*** The data ***
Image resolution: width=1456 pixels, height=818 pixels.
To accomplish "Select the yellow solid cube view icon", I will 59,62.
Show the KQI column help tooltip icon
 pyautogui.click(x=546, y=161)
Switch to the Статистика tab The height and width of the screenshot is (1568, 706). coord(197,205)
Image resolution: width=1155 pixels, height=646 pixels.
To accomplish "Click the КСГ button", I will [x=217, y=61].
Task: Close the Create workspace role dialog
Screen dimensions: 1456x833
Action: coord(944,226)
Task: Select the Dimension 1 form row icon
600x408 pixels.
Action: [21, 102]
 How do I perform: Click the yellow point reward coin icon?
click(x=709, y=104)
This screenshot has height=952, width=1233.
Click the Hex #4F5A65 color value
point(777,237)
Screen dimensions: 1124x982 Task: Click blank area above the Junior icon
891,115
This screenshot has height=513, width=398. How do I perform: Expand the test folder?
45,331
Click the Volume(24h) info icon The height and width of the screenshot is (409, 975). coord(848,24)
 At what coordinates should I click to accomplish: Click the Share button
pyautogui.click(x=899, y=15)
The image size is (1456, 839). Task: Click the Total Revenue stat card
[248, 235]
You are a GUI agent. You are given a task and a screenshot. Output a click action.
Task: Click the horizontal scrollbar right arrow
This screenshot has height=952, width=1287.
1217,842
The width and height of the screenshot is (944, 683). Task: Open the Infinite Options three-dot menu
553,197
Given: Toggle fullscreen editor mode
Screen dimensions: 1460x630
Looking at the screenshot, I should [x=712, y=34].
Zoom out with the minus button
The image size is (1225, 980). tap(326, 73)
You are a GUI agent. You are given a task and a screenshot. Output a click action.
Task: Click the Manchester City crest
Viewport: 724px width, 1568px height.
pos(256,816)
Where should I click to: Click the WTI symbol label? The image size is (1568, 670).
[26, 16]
*** End of The data ***
▶ **Task statement**: Lines above with the string "resolution" need to be found and copied.

▶ **Written response**:
Image resolution: width=1456 pixels, height=818 pixels.
Image resolution: width=1155 pixels, height=646 pixels.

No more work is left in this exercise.